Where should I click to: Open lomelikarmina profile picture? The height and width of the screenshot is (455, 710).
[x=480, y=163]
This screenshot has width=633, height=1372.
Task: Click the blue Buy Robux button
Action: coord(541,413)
──────────
Rewrite the rows above with "Open" swapped for "View", keeping everything else the same.

> **EXERCISE RESPONSE**:
Where should I click to: View lomelikarmina profile picture? The height and width of the screenshot is (455, 710).
[x=480, y=163]
This screenshot has width=633, height=1372.
Task: Click the blue Buy Robux button
Action: coord(541,413)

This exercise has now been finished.